The problem is most pronounced in the southeast where farmers have been growing "Roundup ready," cotton for years, according to Charles Benbrook, a Washington State University researcher who studies herbicide use. Farmers who grow genetically modified crops use about 25 percent more herbicides than farmers who use traditional seeds, he says. It's no different than the overuse of antibiotics that has led to resistance from bugs such as gonorrhea in the past year.
"It's very much the same dynamic in play. By genetically altering corn, soybeans, and cotton so they can be sprayed throughout the growing season, farmers are now spraying their fields three times a season," he says. "You're exposing the weed populations to the same herbicide active ingredient three times a year."
Inevitably, some of the weeds are able to survive several courses of Roundup and pass their resistance on to the next generation, he says.
"It's getting to the point where some farmers have no effective herbicides left," Benbrook adds.
Says Hirshberg: "This is not a science fiction thing, this is happening right now. We're creating super weeds."
Farmers are turning to more traditional methods of weed management, such as using cover crops, crop rotations, and physically pulling weeds to lessen their reliance on Roundup. But those solutions are time consuming and expensive, and farmers are still using the Roundup Ready seeds, which can cost up to six times as much as traditional seeds, Benbrook says.
"The farmers' choice of seed dictates their choice of herbicide," he says. "The seed industry hasn't acted preemptively to produce a larger portion of [cheaper] seeds without the Roundup Ready gene in it so [farmers] can diversify."

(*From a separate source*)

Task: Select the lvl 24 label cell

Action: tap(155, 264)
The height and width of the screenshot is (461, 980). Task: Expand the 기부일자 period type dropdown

Roundup became popular because crops treated with the chemical have been shown to be relatively safe for human consumption and, until weeds began showing resistance, was an effective herbicide. But as Roundup loses effectiveness, farmers are turning to 2,4-D, an older herbicide that some say is more dangerous to humans and has been shown to cause birth defects in animals exposed to the chemical. The Environmental Protection Agency has evaluated 2,4-D for possible cancer-causing effects several times and has been unable to come up with a conclusion. The chemical made up one half of the controversial Agent Orange herbicide used during the Vietnam War.
Though the problem is most pronounced among cotton farmers in the southeast, super weeds are starting to show up in fields in the Midwest as well. Experts say two specific weed varieties are proving to be especially hard to kill: Palmer Amaranth infests as much as two million acres of cotton and soybean fields in the southeast and horseweed, which can grow up to five feet tall.